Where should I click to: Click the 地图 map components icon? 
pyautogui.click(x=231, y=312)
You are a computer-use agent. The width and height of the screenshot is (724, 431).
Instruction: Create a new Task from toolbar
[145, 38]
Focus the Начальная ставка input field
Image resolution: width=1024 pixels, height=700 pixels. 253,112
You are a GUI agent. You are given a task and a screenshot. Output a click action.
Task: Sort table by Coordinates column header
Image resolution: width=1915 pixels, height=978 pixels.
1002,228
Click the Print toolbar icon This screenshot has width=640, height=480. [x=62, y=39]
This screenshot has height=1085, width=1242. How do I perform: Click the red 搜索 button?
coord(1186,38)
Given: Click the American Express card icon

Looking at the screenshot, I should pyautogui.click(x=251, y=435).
________________________________________
Find the line with "Click the Print" in the listing. Reproduce it and all the lines after it, exactly, through the last line.

■ Result for this exercise:
Click the Print toolbar icon This screenshot has width=640, height=480. [x=62, y=39]
This screenshot has height=1085, width=1242. How do I perform: Click the red 搜索 button?
coord(1186,38)
Given: Click the American Express card icon

Looking at the screenshot, I should pyautogui.click(x=251, y=435).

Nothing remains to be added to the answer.